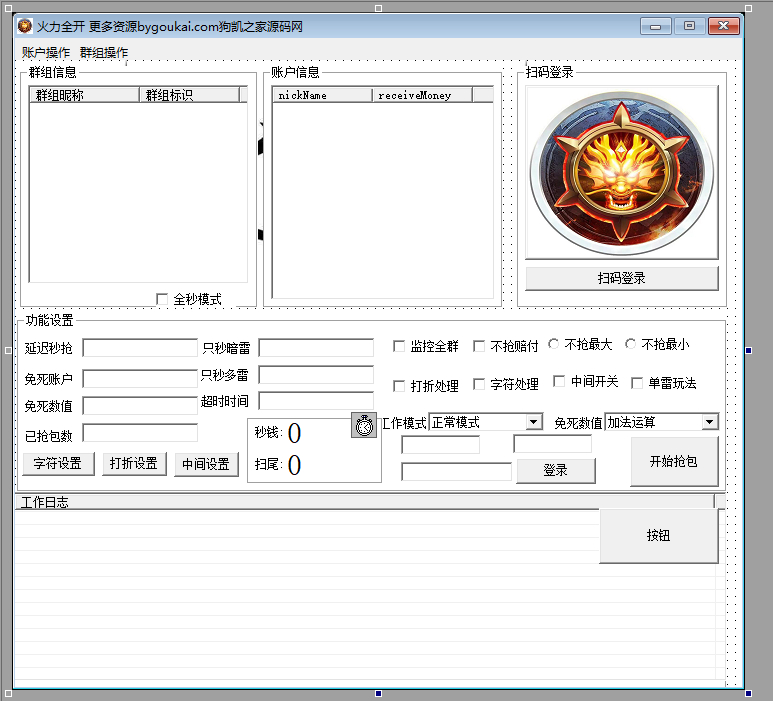Enable the 全秒模式 checkbox

[x=163, y=299]
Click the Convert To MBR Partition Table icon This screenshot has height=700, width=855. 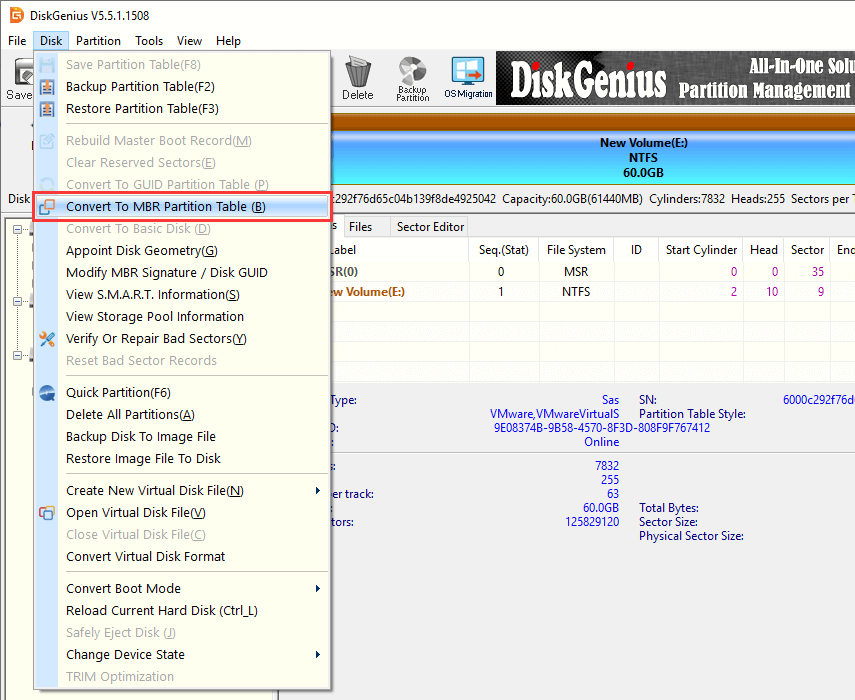point(47,207)
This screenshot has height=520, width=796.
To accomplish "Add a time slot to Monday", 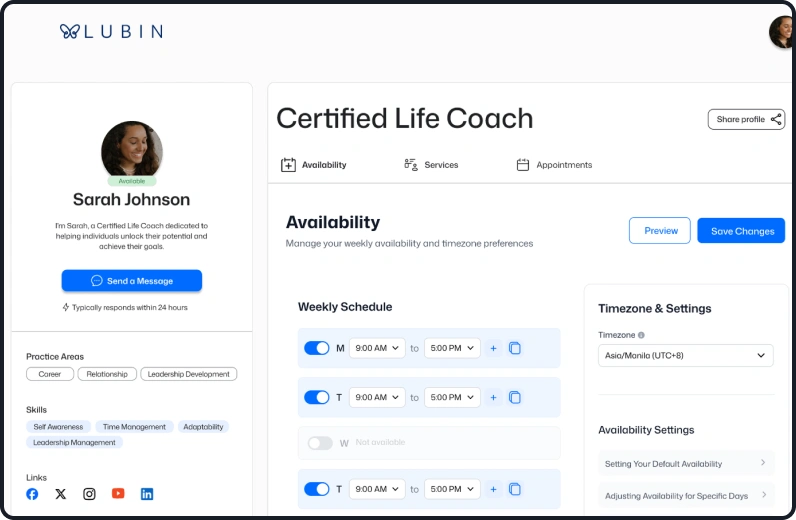I will 492,348.
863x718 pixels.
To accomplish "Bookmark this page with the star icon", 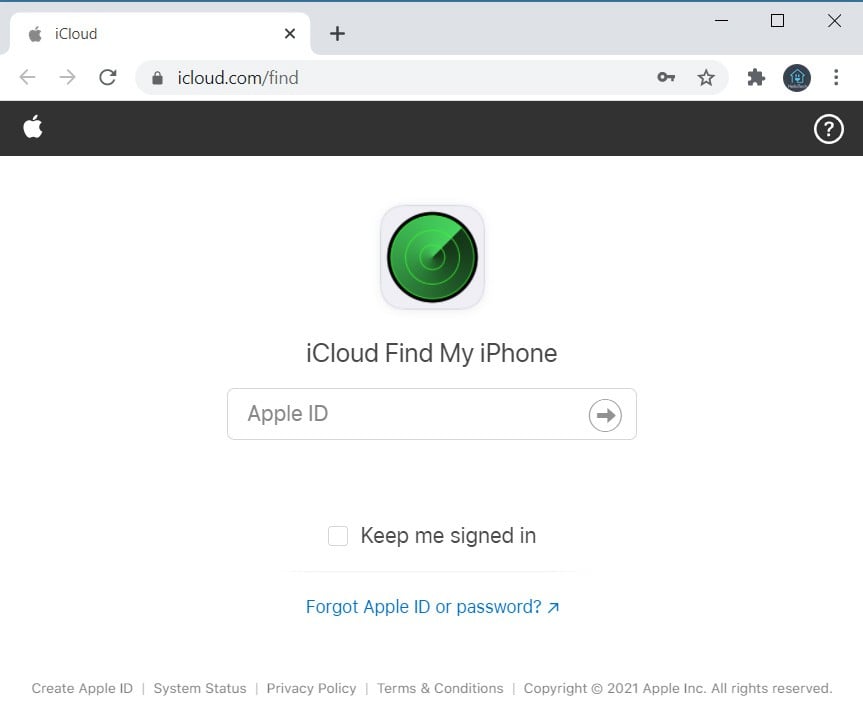I will [706, 78].
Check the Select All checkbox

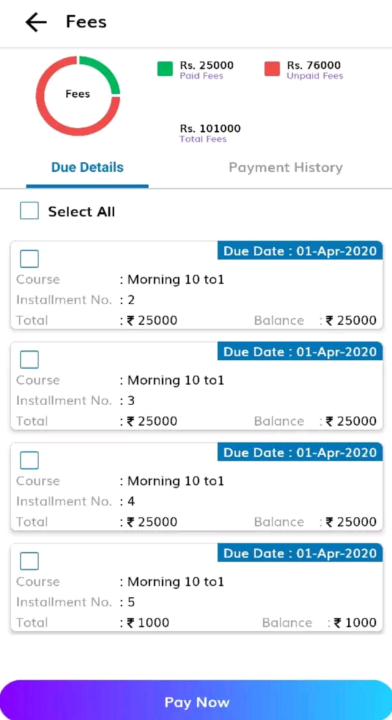[29, 211]
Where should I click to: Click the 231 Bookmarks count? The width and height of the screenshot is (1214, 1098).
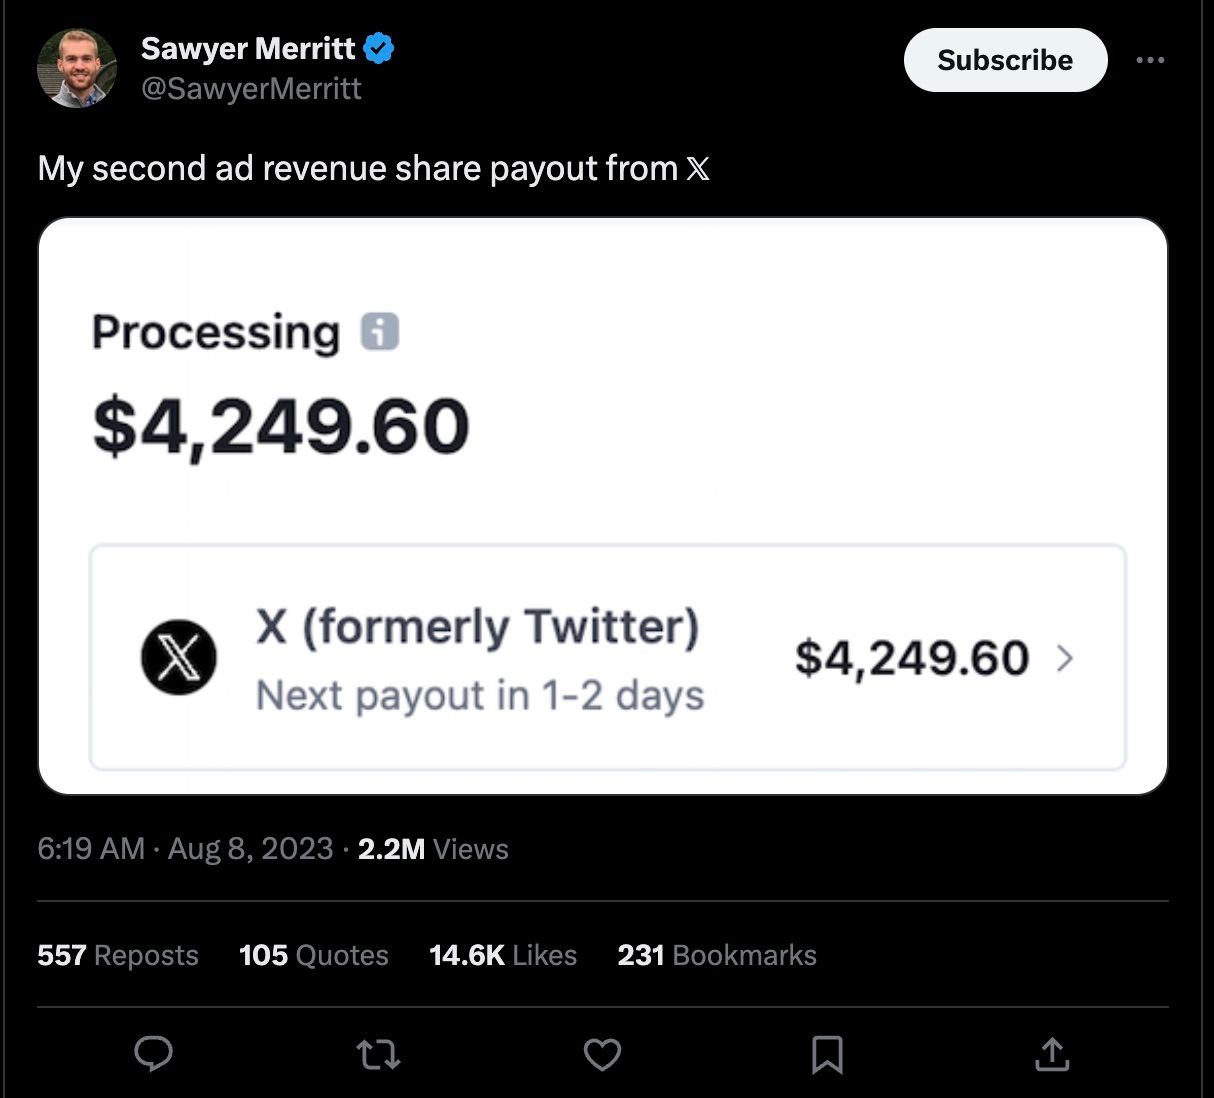pos(717,955)
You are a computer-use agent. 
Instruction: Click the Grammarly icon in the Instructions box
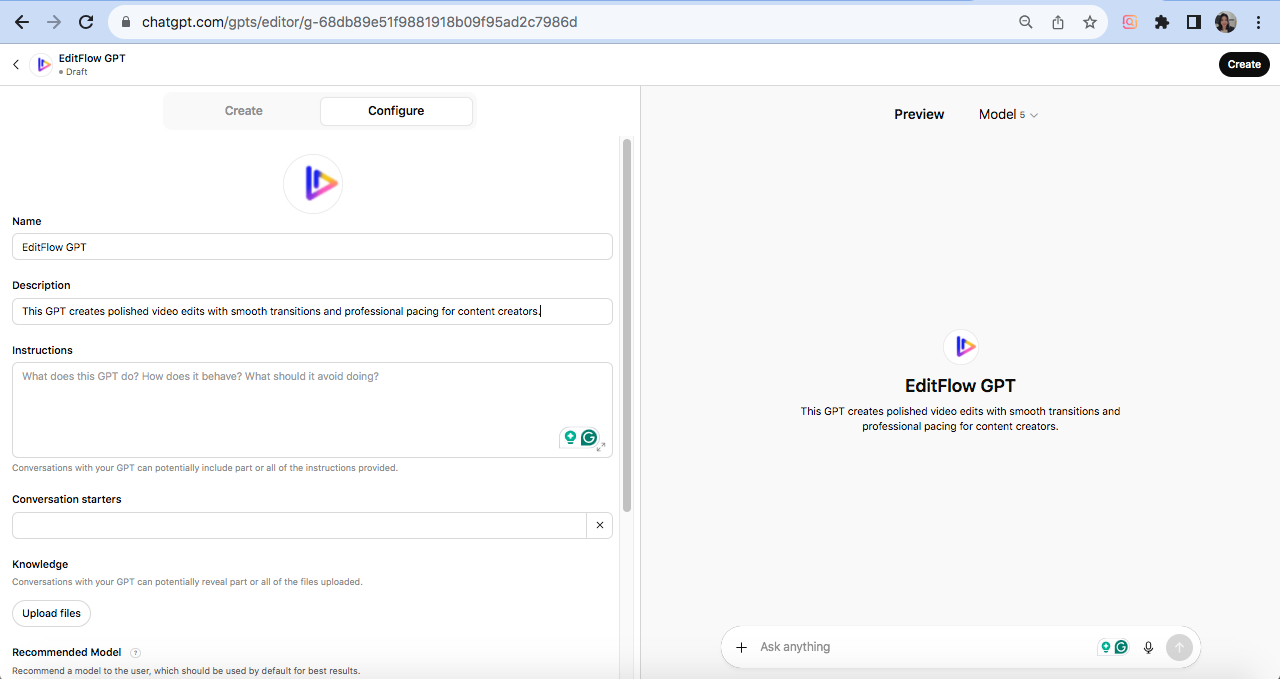[x=589, y=437]
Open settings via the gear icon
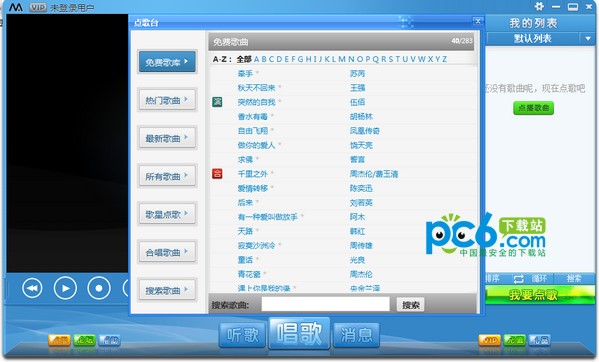 [x=539, y=6]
-- -- --
## INSTRUCTIONS FOR THE TASK
Nothing but the lines from the one that holds "You are a computer-use agent." through the end of the data should appear, written out exactly, without pictures.

## RESPONSE TO THIS EXERCISE
You are a computer-use agent. 
Instruction: Click the Grammarly icon in the Instructions box
[x=589, y=437]
Open settings via the gear icon
 [x=539, y=6]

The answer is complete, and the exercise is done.